▸ What is expected:
Nothing but the lines from the one with "You are a GUI" through the end of the data should be set down, each exactly as written, and no picture should be included.

━━━ Given entries

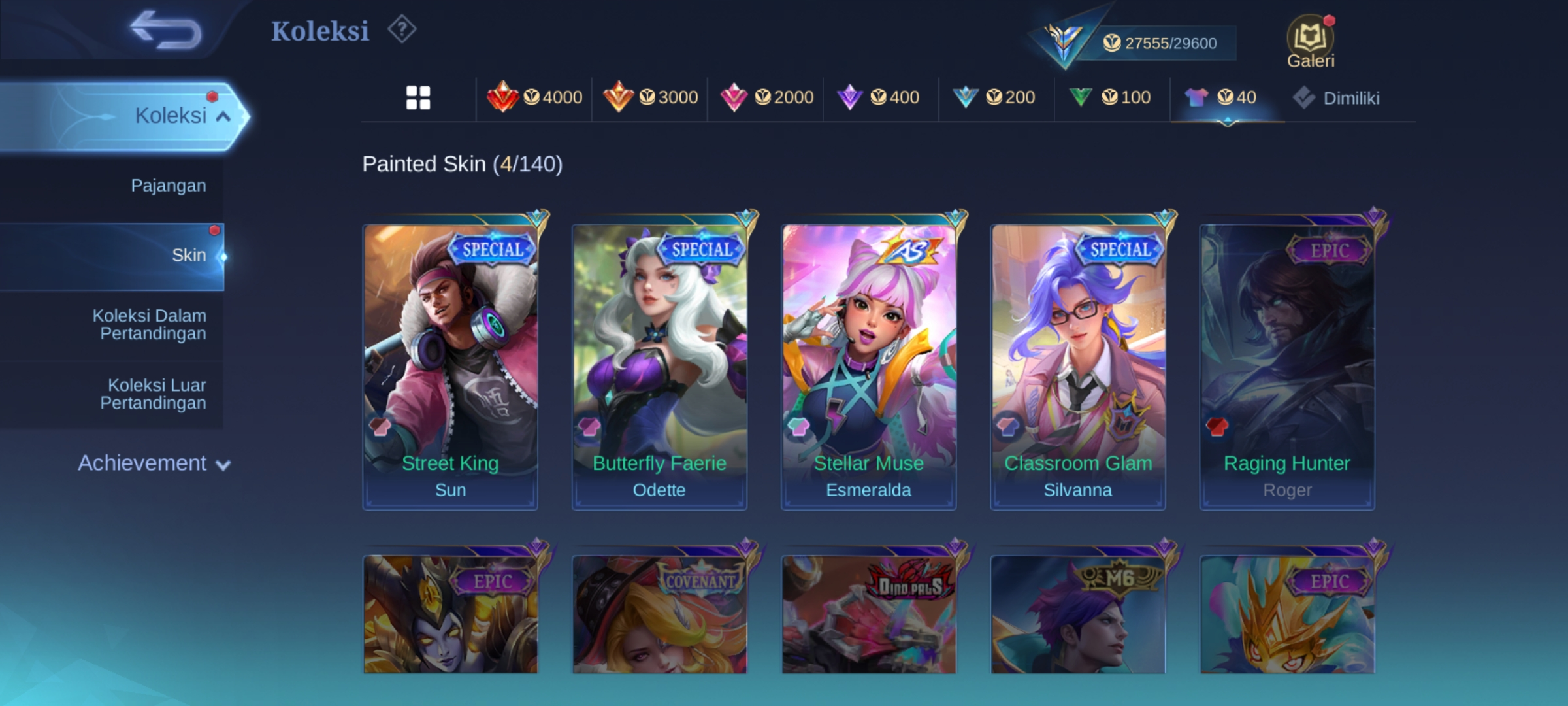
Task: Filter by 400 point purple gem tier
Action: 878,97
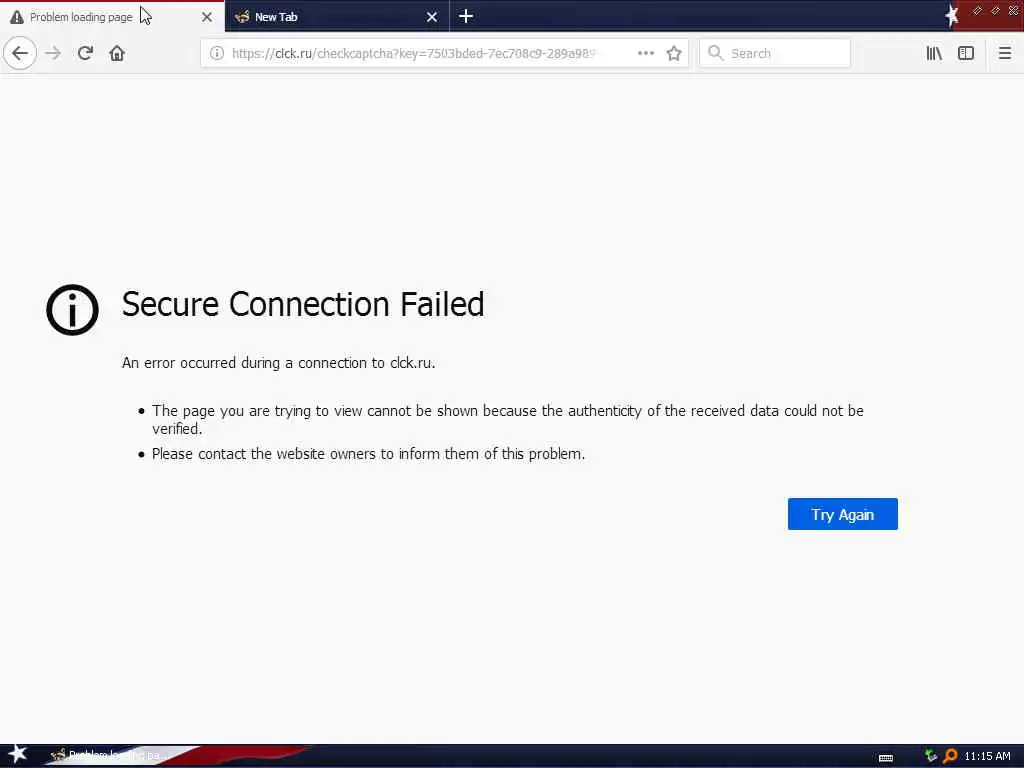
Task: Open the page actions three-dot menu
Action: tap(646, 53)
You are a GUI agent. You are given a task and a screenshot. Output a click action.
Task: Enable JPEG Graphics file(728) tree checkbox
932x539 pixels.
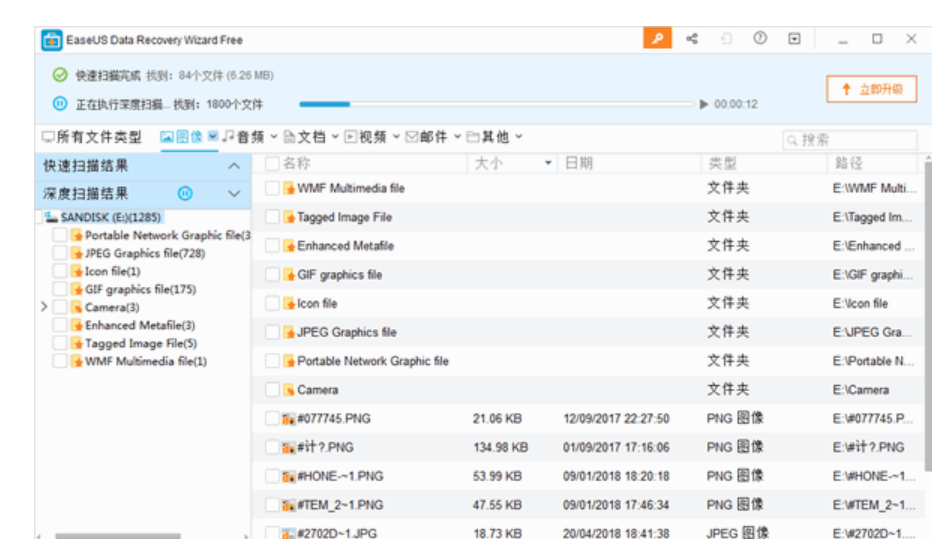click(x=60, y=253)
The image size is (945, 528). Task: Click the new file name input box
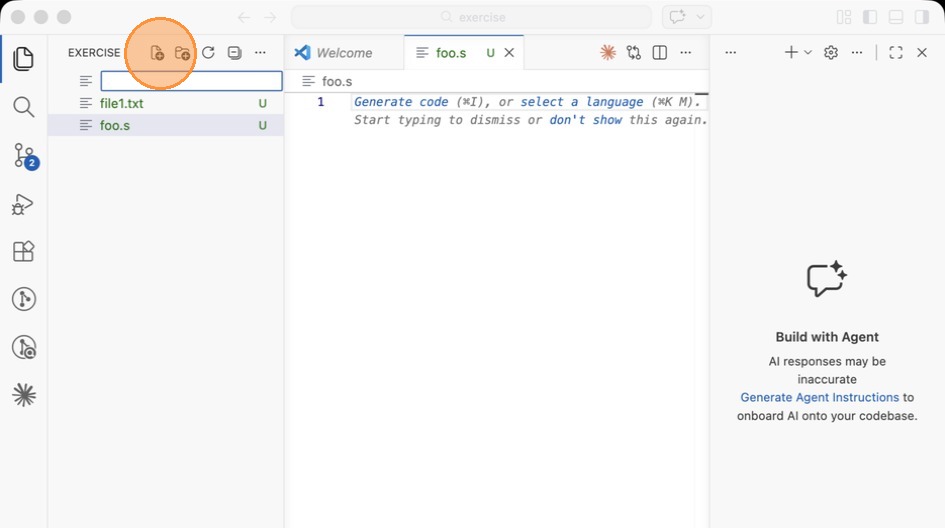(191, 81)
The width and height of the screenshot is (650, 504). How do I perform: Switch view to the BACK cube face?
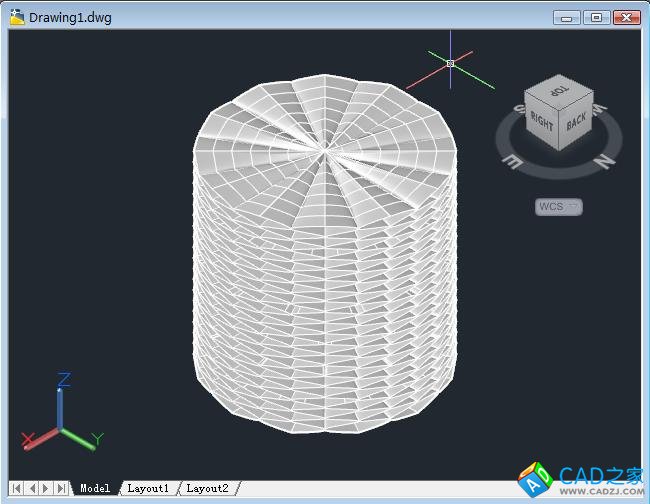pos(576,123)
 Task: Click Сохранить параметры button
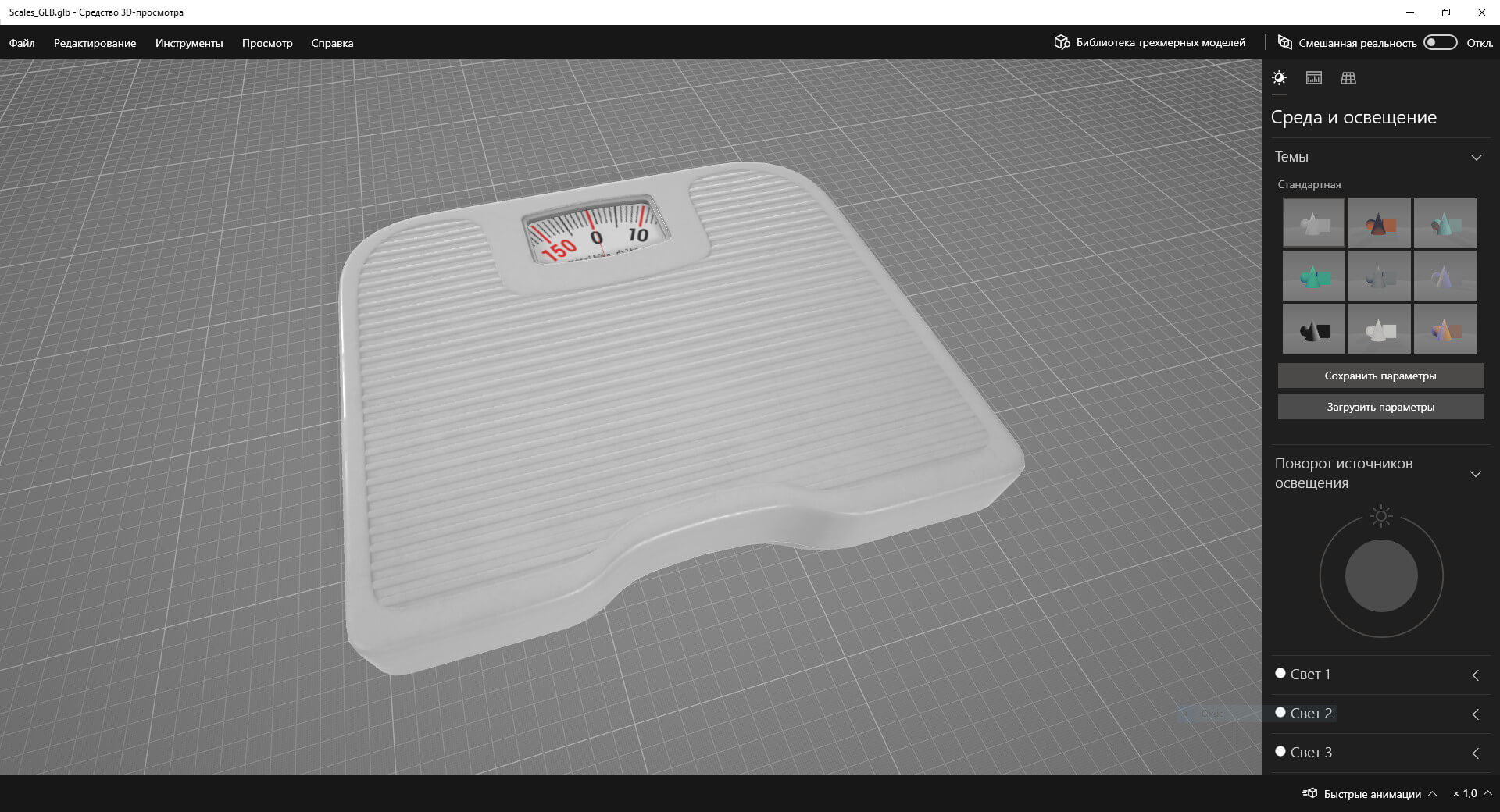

━━━━━━

▸ Answer box:
You are a GUI agent. You are given a task and a screenshot. Output a click action.
Task: Enable JPEG Graphics file(728) tree checkbox
932x539 pixels.
click(x=60, y=253)
The image size is (945, 528). Task: Click the new file name input box
(191, 81)
The width and height of the screenshot is (650, 504). How do I perform: Switch view to the BACK cube face?
pos(576,123)
 Task: Click Сохранить параметры button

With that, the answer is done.